Interestingly, the associations between the free-water content and the rhythmic gait characteristics were lateralized in the right hemisphere. These findings could potentially relate to handedness or asymmetries in the clinical features. Out of our 38 patients, three were left-handed, while none of the 33 healthy subjects were left-handed. Thus, with the available data we could not test any potential effects of handedness and it is necessary to perform similar analyses with a higher number of left-handed subjects to evaluate if microstructural alterations in the substantia nigra of the non-dominant hemisphere (i.e. the left hemisphere for left-handers) relate to rhythmic gait alterations. Regarding asymmetries in the expression of clinical features, additional sub-group analyses dividing patients with right-sided symptom dominance (N = 23) and patients with left-sided symptom dominance (N = 12) did not show any significant differences in the gait or free-water parameters, thus we could not provide any evidence for the potential relevance of asymmetries for our findings.
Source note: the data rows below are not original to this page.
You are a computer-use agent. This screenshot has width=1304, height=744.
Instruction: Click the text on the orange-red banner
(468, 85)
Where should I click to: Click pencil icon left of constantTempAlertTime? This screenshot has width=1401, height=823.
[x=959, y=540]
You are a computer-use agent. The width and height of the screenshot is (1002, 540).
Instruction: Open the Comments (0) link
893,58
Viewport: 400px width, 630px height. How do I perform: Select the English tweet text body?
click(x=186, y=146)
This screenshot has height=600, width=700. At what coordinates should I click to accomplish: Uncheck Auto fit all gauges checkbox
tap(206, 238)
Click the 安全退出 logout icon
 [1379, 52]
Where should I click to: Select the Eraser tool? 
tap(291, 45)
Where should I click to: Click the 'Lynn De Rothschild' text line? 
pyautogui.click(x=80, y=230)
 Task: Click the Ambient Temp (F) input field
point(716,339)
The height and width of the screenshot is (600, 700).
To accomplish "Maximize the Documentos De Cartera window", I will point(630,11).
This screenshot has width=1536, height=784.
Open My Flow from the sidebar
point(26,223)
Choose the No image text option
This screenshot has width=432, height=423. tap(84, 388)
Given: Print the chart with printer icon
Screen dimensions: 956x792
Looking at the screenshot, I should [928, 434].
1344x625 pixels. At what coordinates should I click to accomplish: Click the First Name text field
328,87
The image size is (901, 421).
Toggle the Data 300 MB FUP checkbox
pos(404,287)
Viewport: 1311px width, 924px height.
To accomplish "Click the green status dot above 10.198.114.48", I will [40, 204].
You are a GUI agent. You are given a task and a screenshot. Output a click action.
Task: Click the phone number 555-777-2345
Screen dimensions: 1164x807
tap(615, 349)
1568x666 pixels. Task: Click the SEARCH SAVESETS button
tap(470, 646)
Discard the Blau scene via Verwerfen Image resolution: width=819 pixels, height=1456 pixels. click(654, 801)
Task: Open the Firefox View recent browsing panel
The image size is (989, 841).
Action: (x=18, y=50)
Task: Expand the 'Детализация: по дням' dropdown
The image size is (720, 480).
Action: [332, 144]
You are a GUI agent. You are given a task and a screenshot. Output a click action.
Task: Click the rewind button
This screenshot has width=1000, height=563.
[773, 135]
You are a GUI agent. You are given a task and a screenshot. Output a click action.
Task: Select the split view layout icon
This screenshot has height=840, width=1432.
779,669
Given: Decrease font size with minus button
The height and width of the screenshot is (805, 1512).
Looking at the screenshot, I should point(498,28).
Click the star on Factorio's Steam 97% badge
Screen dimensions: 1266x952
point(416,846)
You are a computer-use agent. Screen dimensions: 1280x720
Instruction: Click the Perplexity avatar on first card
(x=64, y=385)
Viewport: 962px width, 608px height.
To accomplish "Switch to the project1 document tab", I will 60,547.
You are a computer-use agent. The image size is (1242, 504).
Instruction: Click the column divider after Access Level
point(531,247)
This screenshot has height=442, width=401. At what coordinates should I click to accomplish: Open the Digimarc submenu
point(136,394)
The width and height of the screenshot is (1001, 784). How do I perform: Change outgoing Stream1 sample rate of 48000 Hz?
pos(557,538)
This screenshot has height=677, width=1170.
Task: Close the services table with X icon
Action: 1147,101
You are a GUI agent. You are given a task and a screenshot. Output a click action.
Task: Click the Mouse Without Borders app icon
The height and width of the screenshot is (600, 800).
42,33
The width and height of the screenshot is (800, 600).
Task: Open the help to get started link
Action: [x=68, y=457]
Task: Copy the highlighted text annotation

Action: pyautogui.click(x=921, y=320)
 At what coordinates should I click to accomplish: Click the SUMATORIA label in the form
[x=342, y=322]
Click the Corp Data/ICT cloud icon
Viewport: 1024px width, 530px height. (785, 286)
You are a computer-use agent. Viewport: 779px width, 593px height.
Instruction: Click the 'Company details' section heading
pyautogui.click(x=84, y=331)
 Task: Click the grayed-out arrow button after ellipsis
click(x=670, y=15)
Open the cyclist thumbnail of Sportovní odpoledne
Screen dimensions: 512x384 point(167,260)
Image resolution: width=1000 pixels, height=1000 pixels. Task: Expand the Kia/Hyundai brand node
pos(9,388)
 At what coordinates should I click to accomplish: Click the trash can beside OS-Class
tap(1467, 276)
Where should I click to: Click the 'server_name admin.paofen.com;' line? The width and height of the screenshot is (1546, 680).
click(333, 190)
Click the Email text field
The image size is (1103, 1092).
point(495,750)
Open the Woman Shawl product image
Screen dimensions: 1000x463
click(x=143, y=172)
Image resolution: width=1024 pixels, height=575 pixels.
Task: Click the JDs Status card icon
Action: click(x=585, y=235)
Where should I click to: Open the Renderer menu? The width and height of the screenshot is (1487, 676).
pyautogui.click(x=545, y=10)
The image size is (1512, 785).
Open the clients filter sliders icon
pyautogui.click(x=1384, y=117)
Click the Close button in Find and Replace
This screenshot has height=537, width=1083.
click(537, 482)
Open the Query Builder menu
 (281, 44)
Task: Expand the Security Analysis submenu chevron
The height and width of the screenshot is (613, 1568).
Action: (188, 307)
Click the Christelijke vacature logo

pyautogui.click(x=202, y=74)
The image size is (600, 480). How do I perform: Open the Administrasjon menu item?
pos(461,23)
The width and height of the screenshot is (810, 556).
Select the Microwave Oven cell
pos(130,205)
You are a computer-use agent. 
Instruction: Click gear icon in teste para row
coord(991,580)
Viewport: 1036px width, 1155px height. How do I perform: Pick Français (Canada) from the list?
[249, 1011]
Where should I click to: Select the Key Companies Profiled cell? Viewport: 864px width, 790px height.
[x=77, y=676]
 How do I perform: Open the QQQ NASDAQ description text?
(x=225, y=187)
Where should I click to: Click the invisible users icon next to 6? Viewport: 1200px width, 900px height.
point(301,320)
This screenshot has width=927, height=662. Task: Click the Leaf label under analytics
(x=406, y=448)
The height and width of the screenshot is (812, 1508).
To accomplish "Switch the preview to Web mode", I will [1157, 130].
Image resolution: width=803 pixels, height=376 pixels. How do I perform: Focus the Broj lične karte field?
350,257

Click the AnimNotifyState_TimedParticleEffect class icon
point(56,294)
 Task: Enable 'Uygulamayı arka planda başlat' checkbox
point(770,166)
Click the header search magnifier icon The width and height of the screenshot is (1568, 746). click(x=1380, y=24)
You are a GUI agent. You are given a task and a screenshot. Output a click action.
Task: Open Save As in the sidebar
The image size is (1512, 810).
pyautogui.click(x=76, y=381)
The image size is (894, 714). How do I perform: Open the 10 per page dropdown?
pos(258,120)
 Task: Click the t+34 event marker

Another limitation is that we performed the clinical examination and investigated gait function exclusively in the dopaminergic “ON” state. Since both gait biomechanics as well as the clinical evaluation are affected by the presence of medication effects [18–20, 79], the results provided here might be over- or underestimating pathological effects in the absence of dopaminergic replacement therapy. However, we intended to capture the gait biomechanics in a state that patients most likely experience throughout the day and thus performed the study without interfering with their usual medication schedule. Nonetheless, it would be interesting to repeat the gait analysis in the dopaminergic “OFF” state to investigate the effects of medication in addition to drawing a more disease specific picture.
As a final limitation, PCA does not provide the ability to perform a cross validation test like the leave one out cross validation or k-fold cross validation used in other machine learning techniques like support vector machines (see for example Di Lazzaro et al., 2020 [80]). Therefore, additional studies with a similar treadmill paradigm like the one used here are needed to replicate the results of our PCA-analysis.
CONCLUSION
The current study provides evidence that alterations in gait biomechanics involving the rhythmic organization and length and time characteristics of gait are not merely a consequence of reduced gait speed in people with Parkinson’s disease but reflect genuine pathological characteristics. Nonetheless, it is crucial to correct for gait speed variations in order to prevent a potential overestimation in future studies. When doing so, especially the rhythmic organization of the gait cycle seems to be highly relevant and may represent a valuable marker to aid the clinical diagnosis. The association between free-water in the substantia nigra and the rhythmic gait component corroborates the role of the substantia nigra for gait impairments in Parkinson’s disease.
Footnotes
ACKNOWLEDGMENTS
We thank the participants for their time and effort.
The authors would like to acknowledge the support of FTN/TransMed, the German Research Foundation (DFG; CRC-TR-128), and the Boehringer Ingelheim Fonds (BIF-03).
CONFLICT OF INTEREST
The authors have no conflict of interest to report.